▶ **GOAL OF THE EXERCISE**
Starting with the line that contains "Viewport: 1680px width, 671px height." and going on through the line that contains "coord(24,501)", write those lines of the records below as a JSON list of strings, one per line. Skip blank lines and leave the pictures out.

▶ **DATA FOR THIS EXERCISE**
____________________
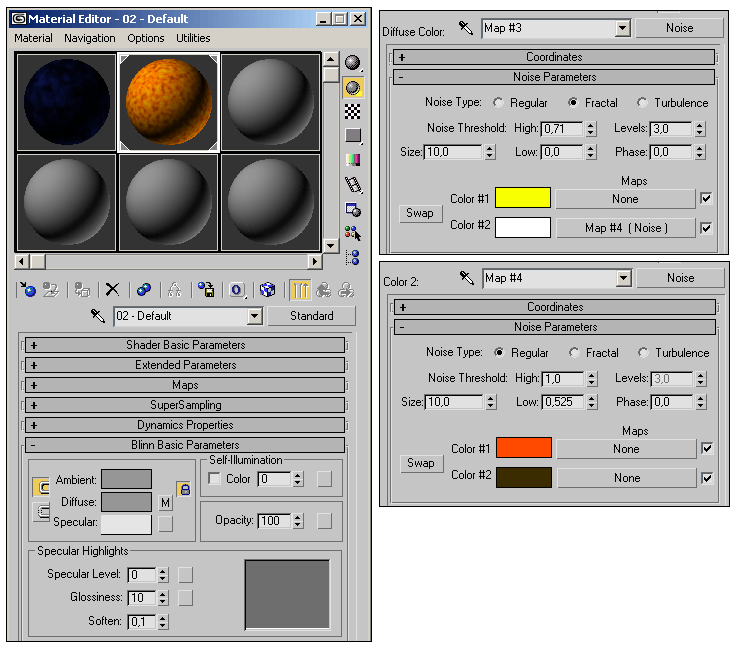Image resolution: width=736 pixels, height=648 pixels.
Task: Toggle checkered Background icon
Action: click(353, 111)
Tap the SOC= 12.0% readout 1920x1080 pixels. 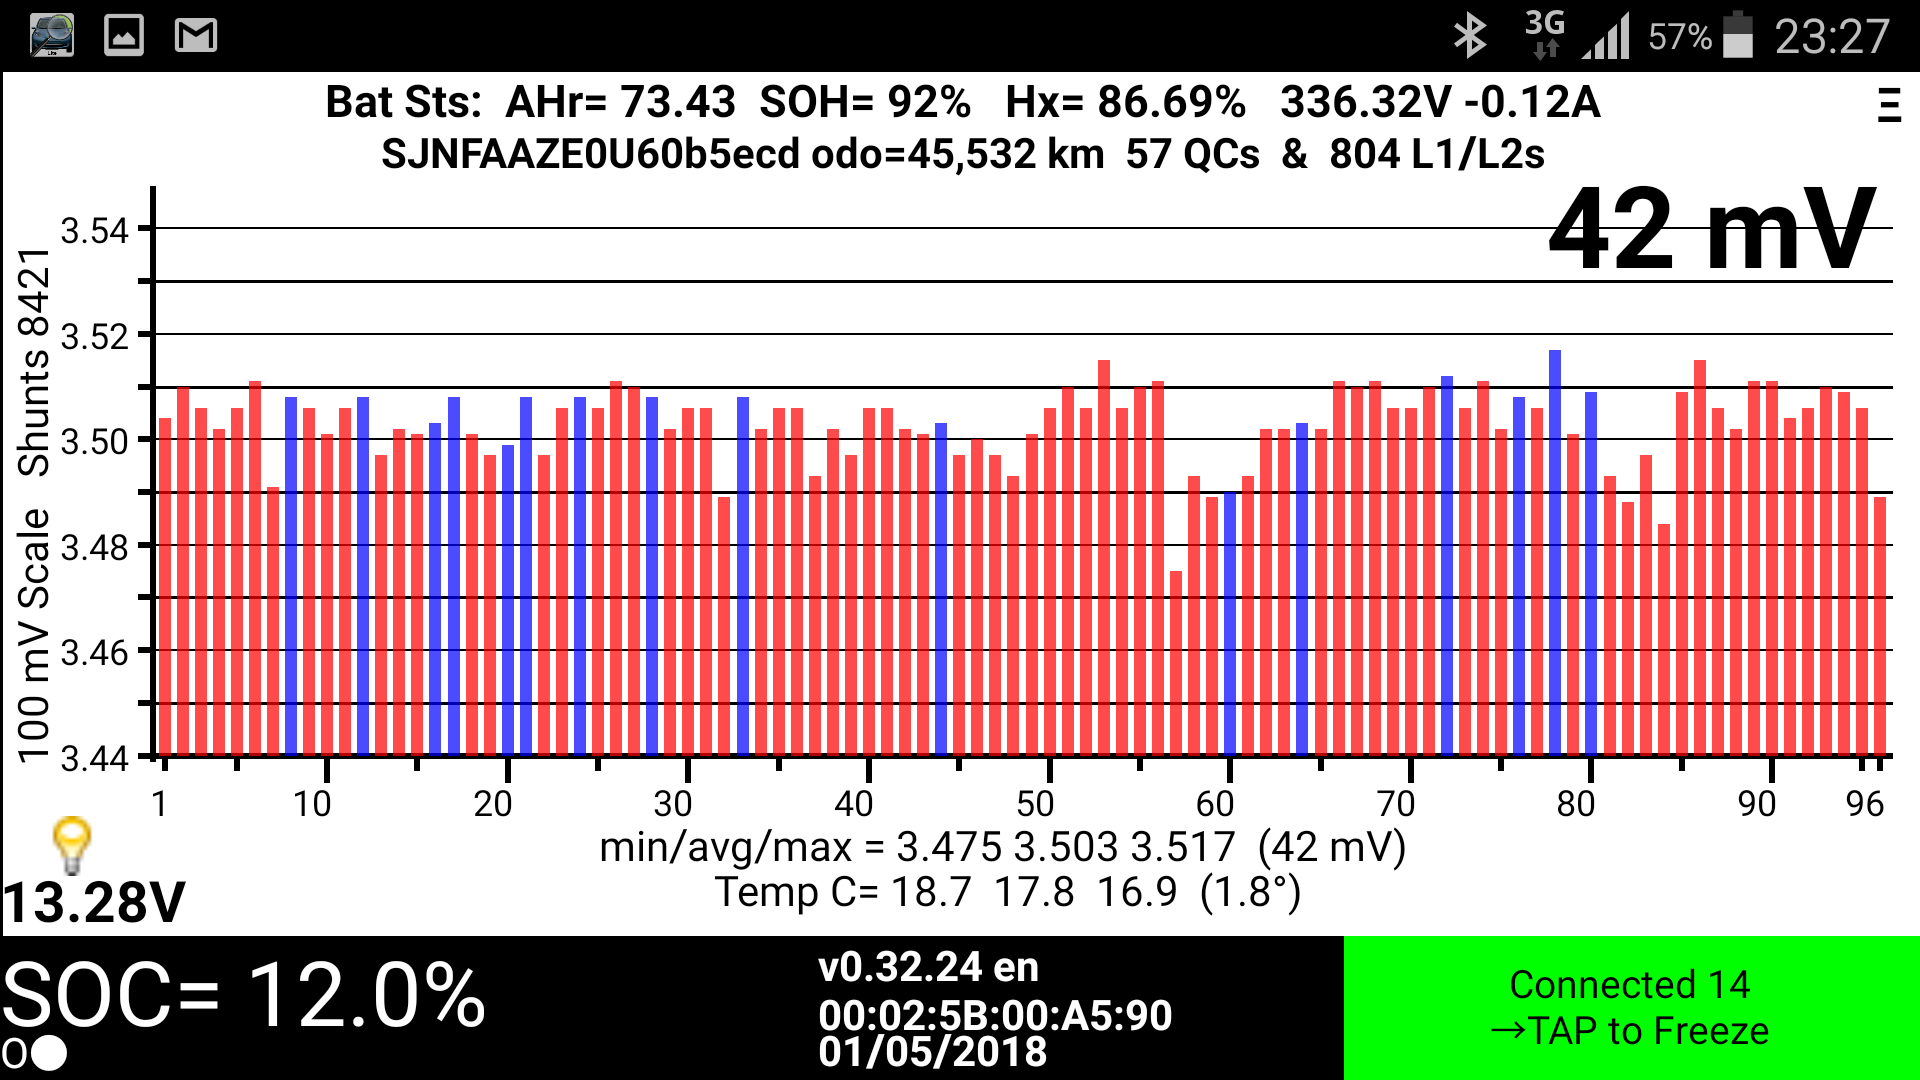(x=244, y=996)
____________________
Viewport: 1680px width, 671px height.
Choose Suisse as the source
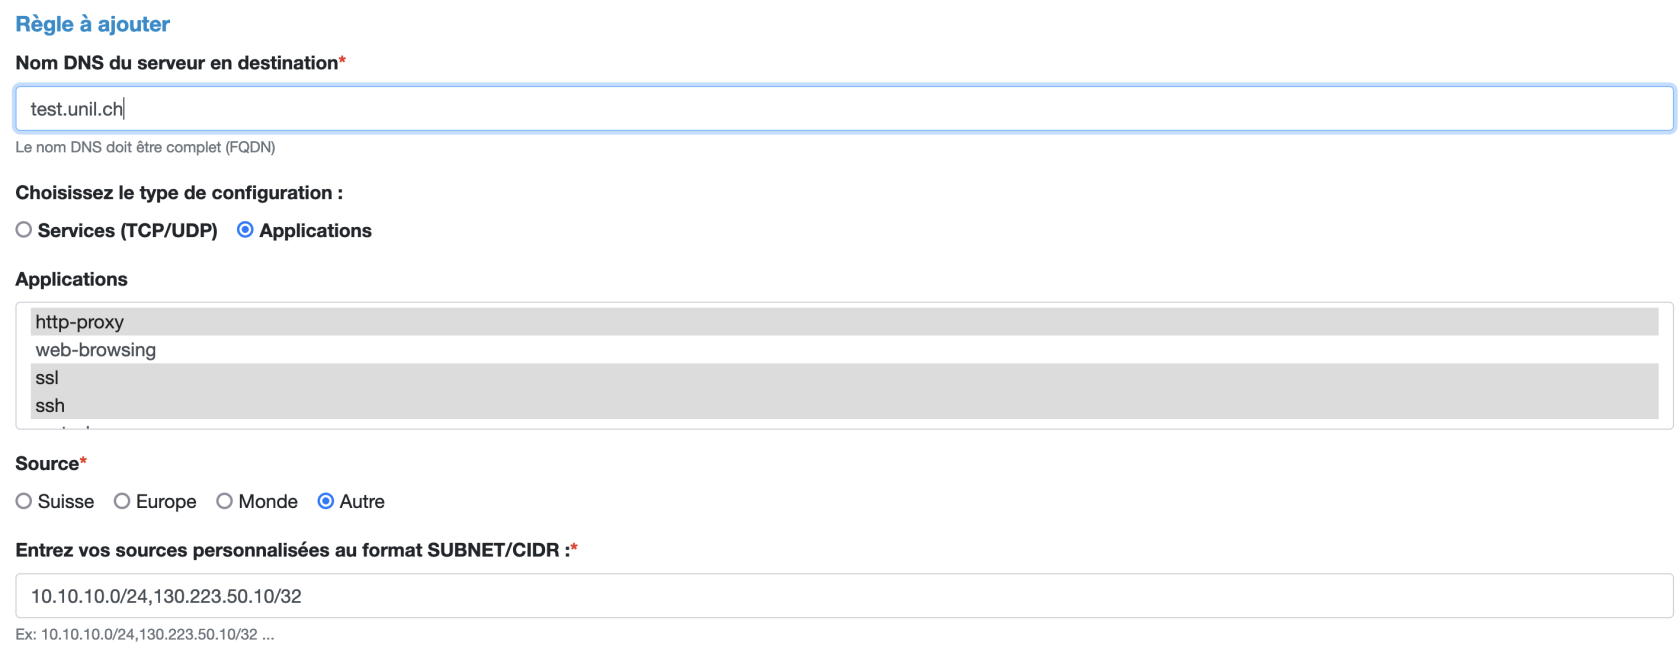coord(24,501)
____________________
▶ **TASK RESPONSE**
[
  "Viewport: 1680px width, 671px height.",
  "Choose Suisse as the source",
  "coord(24,501)"
]